_What the task requires_
Reproduce the data below from its start through the line containing "coord(163,231)", requests included, shifting every coordinate in the answers up by 128. Omit the pictures from your output.

_Target pointing data_
-- START --
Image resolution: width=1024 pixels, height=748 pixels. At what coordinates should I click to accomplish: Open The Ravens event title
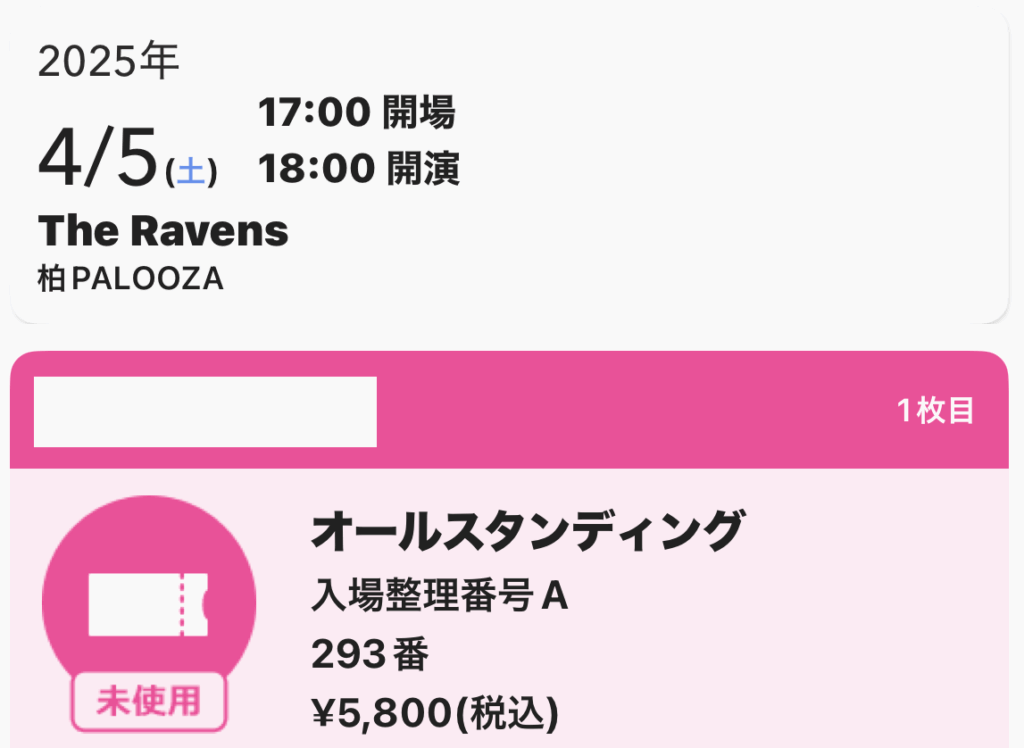coord(163,231)
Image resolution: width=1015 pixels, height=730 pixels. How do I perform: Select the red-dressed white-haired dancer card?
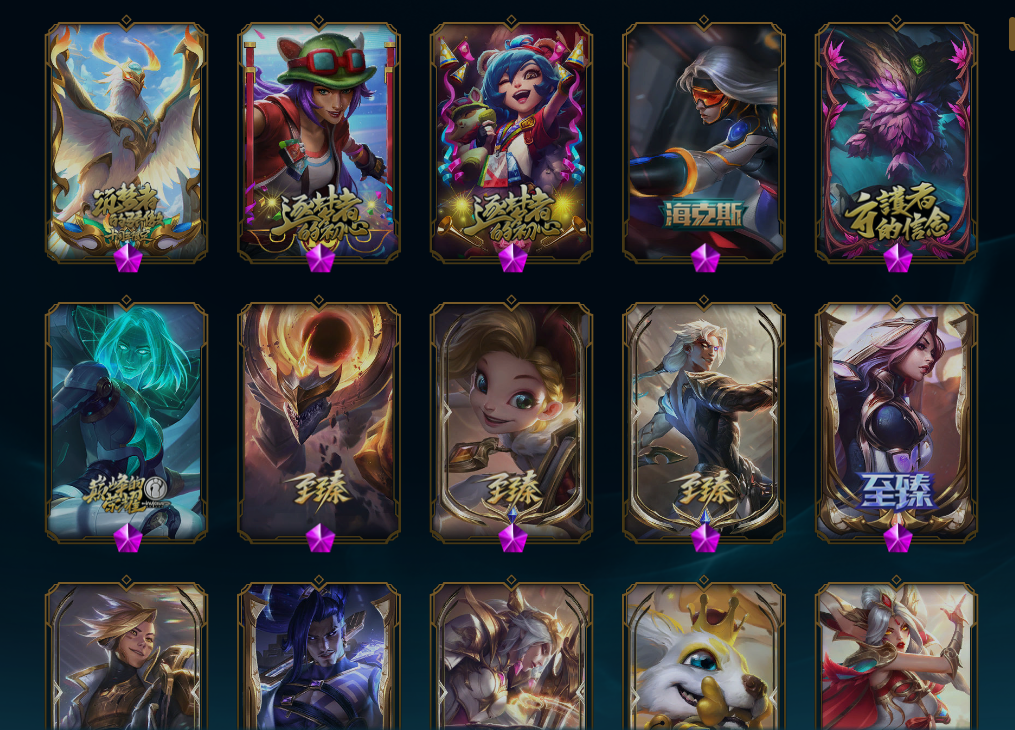pyautogui.click(x=897, y=656)

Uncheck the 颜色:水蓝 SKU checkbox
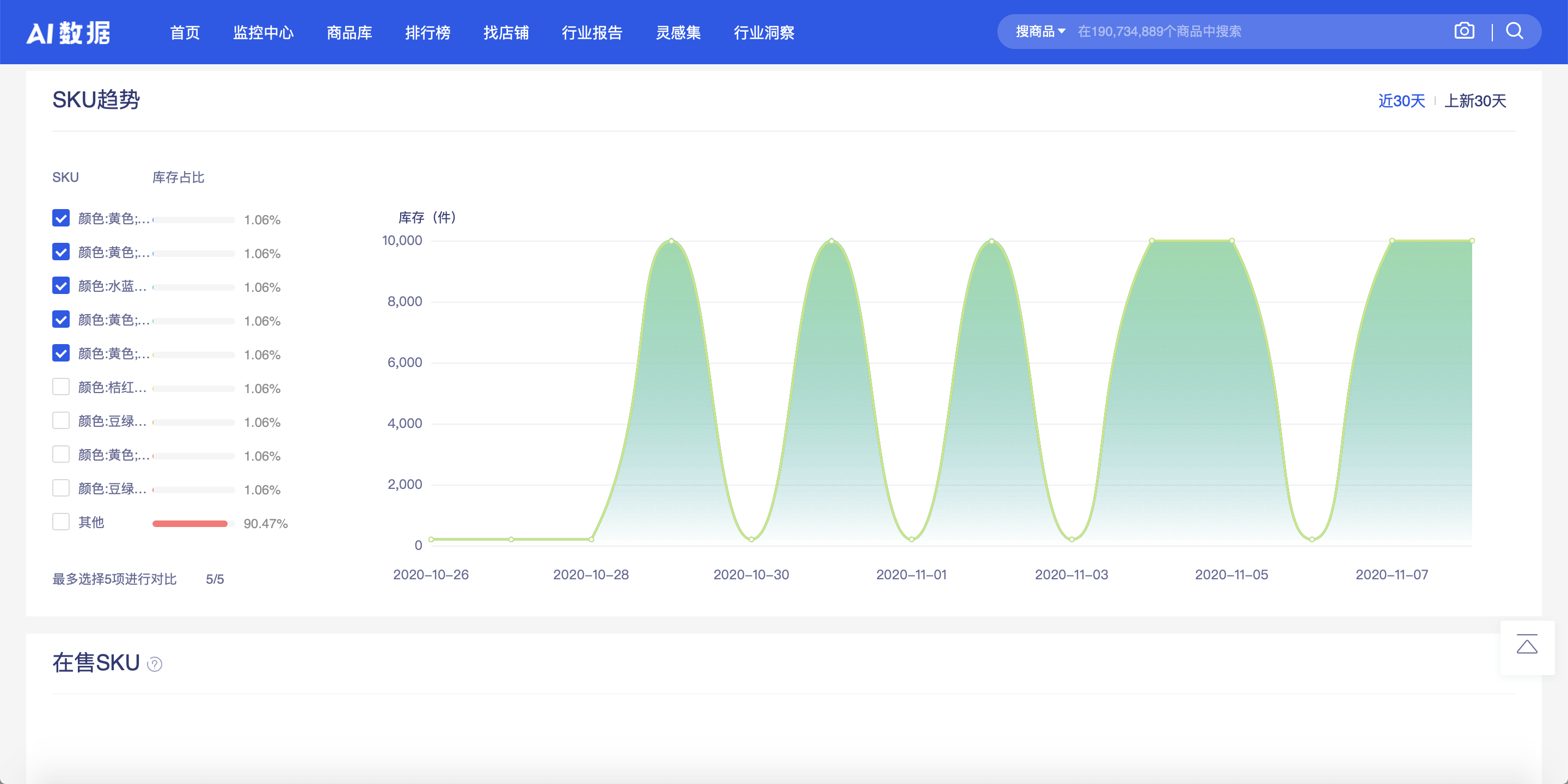pyautogui.click(x=61, y=286)
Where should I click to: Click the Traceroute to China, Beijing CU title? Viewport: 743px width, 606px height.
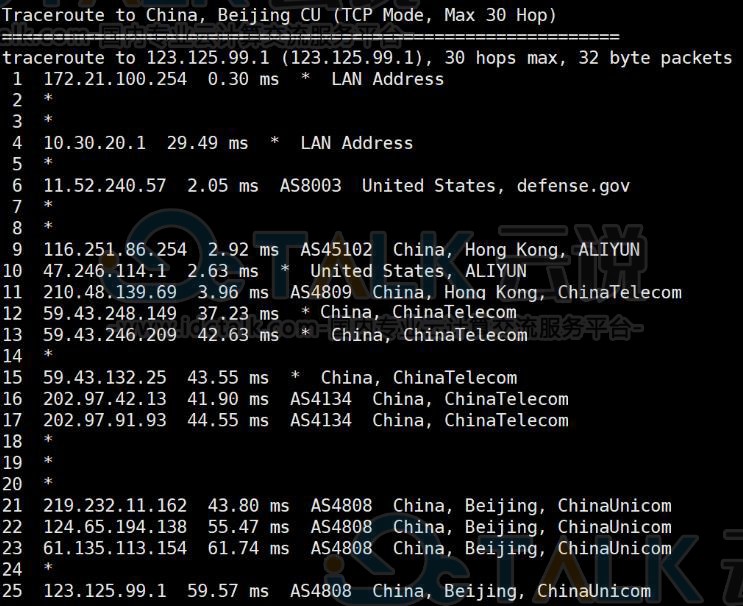162,16
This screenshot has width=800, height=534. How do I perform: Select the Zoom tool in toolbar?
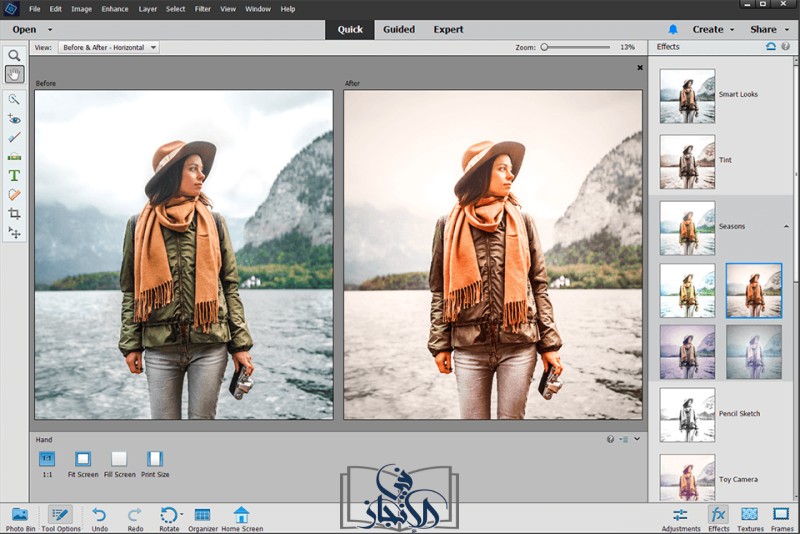click(14, 56)
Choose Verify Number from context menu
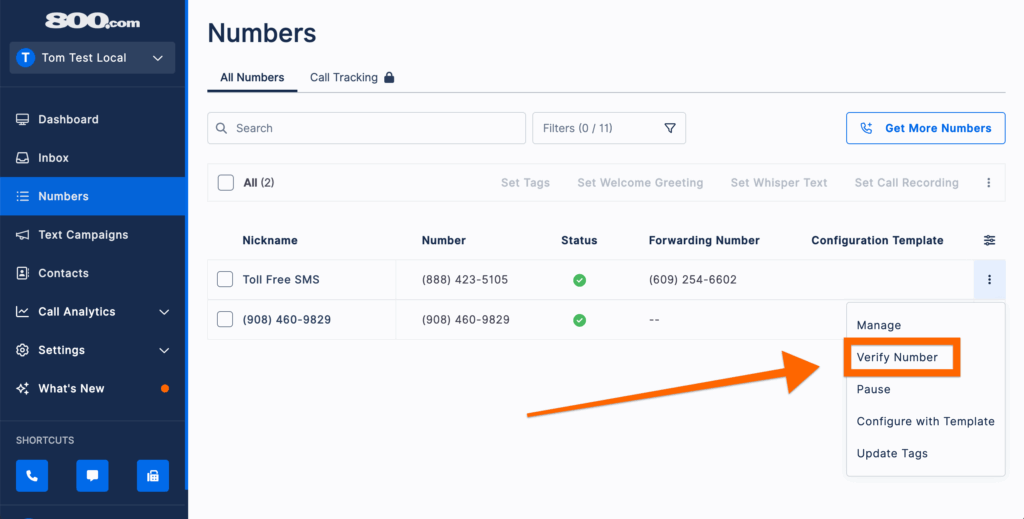 (x=897, y=357)
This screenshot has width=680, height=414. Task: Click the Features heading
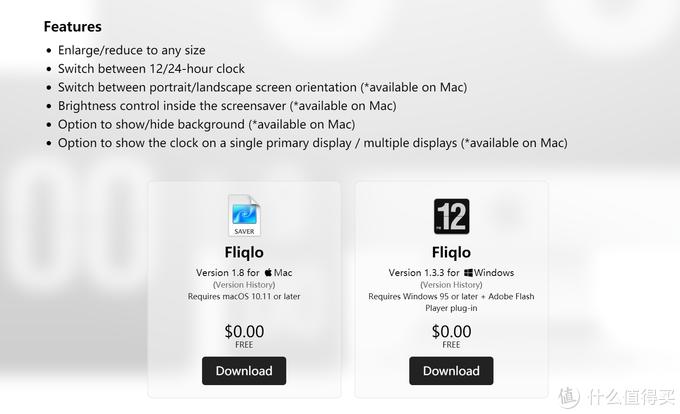point(72,27)
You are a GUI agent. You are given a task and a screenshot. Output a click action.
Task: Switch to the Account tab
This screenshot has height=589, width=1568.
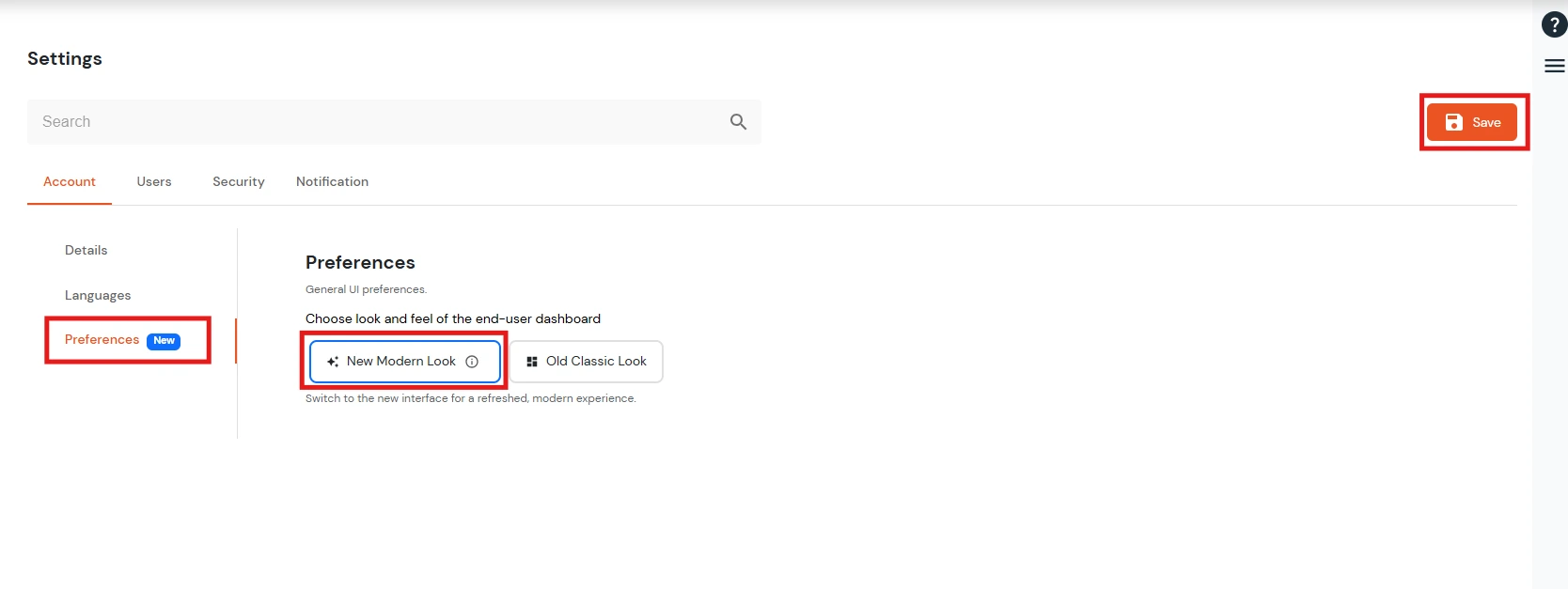pyautogui.click(x=70, y=182)
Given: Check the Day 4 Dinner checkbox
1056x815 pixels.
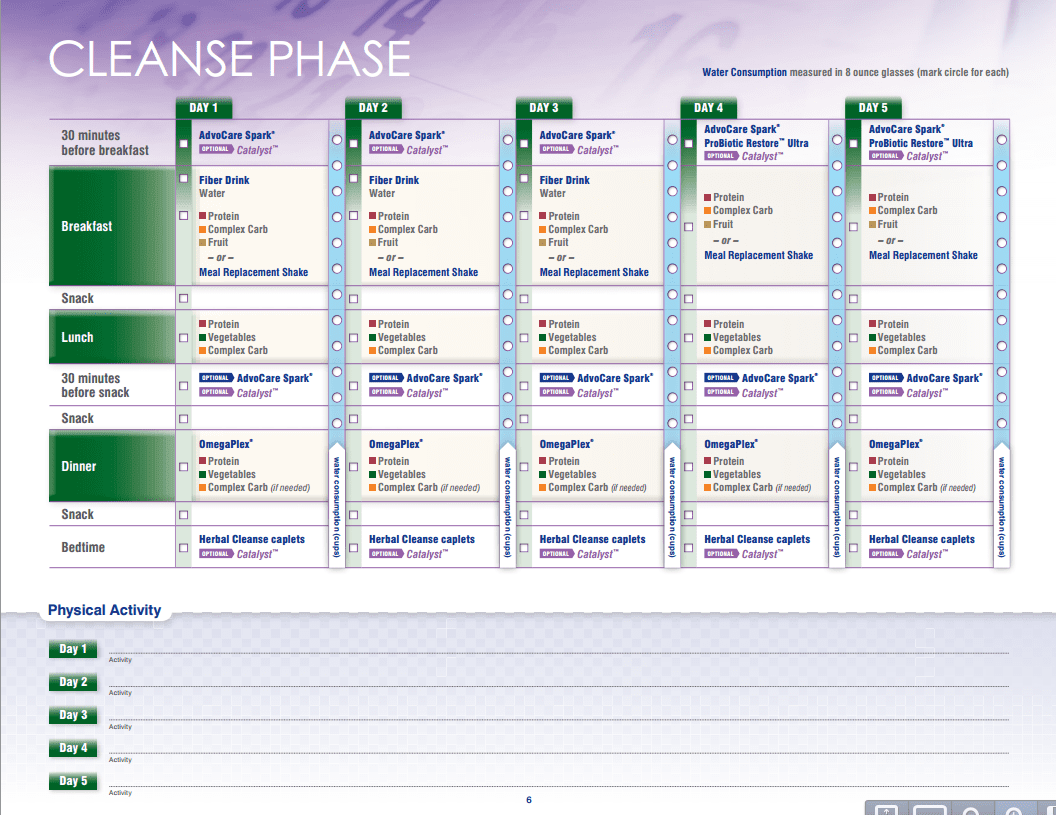Looking at the screenshot, I should (688, 467).
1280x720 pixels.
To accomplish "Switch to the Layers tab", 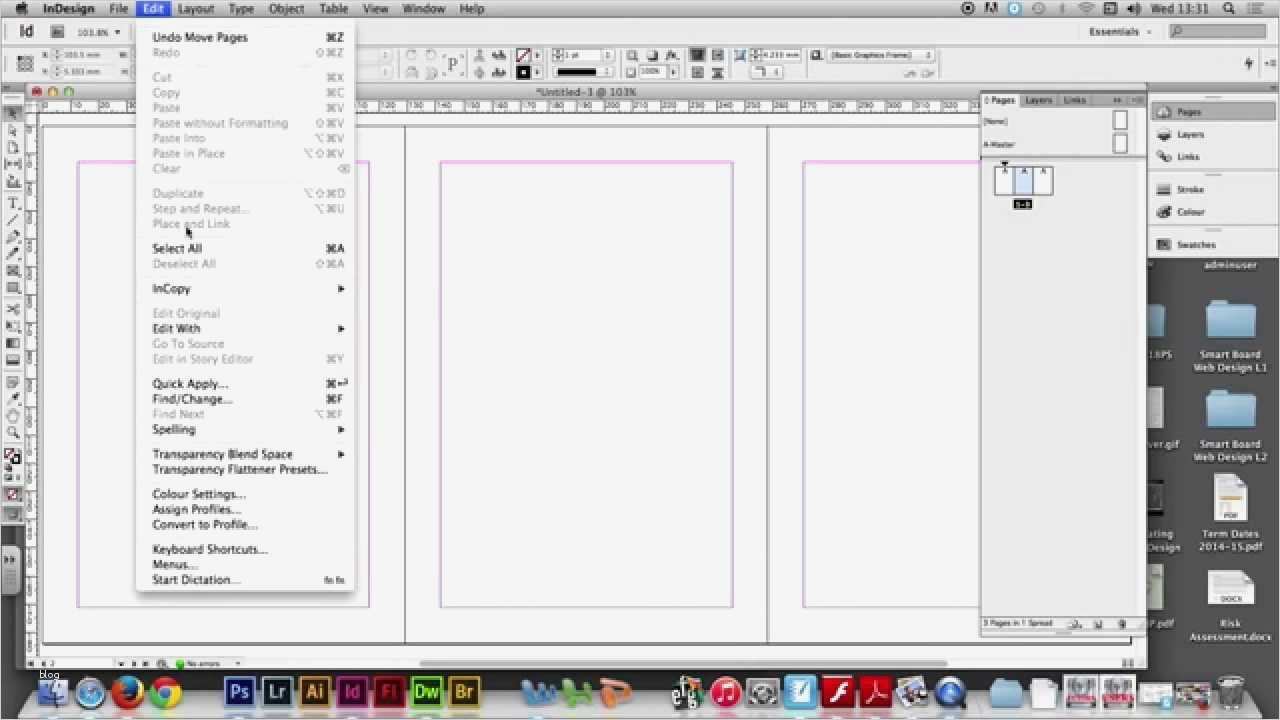I will pyautogui.click(x=1038, y=100).
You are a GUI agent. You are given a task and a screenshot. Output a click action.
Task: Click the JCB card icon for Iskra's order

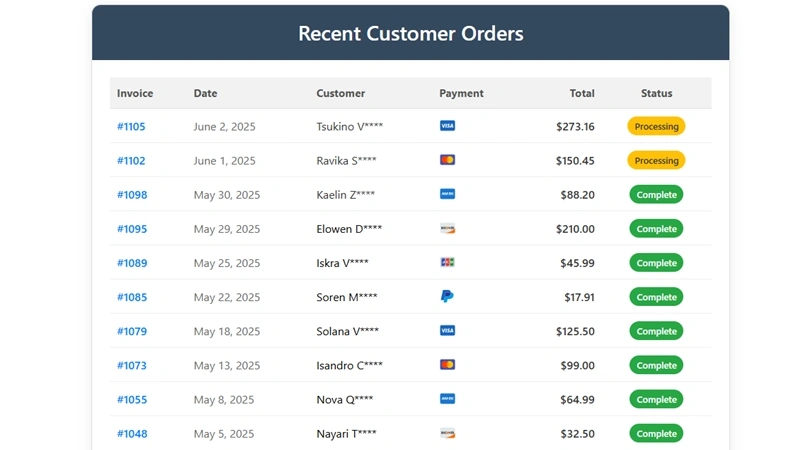click(x=447, y=262)
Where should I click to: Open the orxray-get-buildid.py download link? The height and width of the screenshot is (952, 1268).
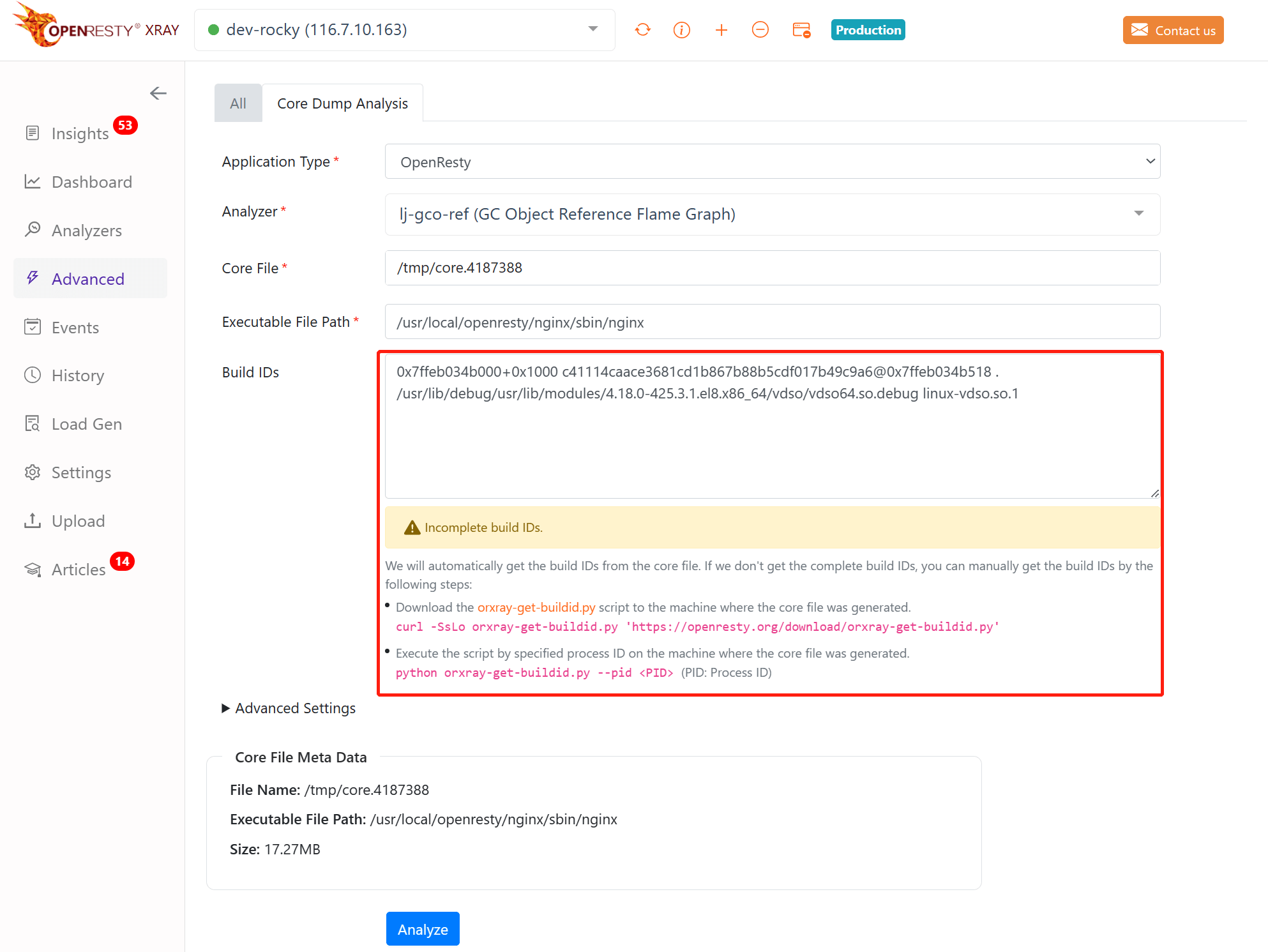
-- END --
_Result for this task_
Image resolution: width=1024 pixels, height=748 pixels. At what coordinates should I click to accomplish: Open The Ravens event title
coord(291,359)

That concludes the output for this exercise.